- _Aim of the exercise_: Please copy out the entries until you have copied the line that contains "Task: Open the #Genge genre tag", beginning with the first line.

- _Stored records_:
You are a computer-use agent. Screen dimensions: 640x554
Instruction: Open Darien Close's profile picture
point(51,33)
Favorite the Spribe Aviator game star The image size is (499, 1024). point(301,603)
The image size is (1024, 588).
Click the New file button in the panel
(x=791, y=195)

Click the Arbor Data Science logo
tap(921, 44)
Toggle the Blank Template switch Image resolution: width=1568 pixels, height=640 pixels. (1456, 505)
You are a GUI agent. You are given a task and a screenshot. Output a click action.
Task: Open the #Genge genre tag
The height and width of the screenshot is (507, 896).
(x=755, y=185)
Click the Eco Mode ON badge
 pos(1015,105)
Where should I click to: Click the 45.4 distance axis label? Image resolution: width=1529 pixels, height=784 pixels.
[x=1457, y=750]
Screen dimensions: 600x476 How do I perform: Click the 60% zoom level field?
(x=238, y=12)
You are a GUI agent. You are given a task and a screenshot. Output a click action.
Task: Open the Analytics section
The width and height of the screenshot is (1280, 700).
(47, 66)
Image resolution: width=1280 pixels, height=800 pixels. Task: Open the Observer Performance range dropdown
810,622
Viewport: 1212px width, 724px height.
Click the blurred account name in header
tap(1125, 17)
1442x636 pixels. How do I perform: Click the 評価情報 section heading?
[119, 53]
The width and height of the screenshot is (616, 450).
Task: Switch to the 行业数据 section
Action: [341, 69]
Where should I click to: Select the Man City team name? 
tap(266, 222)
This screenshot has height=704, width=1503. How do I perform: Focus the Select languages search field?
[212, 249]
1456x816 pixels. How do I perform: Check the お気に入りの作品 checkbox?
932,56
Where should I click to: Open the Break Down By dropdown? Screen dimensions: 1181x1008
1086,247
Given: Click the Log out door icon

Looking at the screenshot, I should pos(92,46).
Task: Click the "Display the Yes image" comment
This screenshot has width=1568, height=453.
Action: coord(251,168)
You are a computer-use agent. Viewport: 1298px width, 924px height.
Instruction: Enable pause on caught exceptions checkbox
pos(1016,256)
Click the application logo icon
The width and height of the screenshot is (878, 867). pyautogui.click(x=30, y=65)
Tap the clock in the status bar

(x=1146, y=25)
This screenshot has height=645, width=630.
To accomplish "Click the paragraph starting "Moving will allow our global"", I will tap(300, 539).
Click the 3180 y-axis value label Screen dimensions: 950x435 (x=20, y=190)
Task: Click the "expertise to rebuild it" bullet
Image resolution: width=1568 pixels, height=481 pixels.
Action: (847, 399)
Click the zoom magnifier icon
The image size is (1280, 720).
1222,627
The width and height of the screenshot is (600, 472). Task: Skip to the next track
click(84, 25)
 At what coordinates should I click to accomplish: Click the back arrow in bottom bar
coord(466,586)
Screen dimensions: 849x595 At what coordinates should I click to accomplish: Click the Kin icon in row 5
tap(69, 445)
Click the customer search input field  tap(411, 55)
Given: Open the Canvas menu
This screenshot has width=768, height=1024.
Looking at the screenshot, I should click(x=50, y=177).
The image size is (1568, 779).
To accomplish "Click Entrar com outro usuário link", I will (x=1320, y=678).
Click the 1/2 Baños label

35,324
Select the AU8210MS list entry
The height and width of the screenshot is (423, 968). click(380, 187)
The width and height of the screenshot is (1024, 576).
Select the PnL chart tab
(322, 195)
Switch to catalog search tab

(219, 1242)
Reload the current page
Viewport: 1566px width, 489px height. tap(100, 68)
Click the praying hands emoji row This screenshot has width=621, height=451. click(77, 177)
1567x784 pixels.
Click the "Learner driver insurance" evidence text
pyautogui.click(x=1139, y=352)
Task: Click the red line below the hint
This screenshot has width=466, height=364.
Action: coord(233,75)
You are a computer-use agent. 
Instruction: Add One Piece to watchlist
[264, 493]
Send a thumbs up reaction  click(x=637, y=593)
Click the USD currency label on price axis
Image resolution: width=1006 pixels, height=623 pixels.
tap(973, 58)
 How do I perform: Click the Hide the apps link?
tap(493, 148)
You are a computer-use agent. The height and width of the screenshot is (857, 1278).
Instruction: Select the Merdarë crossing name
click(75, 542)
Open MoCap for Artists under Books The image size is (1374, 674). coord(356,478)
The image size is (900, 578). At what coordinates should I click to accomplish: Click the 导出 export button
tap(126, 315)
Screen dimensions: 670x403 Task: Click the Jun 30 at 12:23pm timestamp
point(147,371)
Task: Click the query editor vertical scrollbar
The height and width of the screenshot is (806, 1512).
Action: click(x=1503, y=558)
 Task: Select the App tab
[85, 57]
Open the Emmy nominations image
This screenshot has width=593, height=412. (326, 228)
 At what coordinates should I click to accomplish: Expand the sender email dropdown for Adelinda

- _Finished task_:
You are a computer-use agent. Screen dimensions: 640x554
Instruction: Open Darien Close's profile picture
point(51,33)
Favorite the Spribe Aviator game star The image size is (499, 1024). point(301,603)
The image size is (1024, 588).
Click the New file button in the panel
(x=791, y=195)

Click the Arbor Data Science logo
tap(921, 44)
Toggle the Blank Template switch Image resolution: width=1568 pixels, height=640 pixels. (1456, 505)
You are a GUI agent. You are given a task and a screenshot. Output a click action.
Task: Open the #Genge genre tag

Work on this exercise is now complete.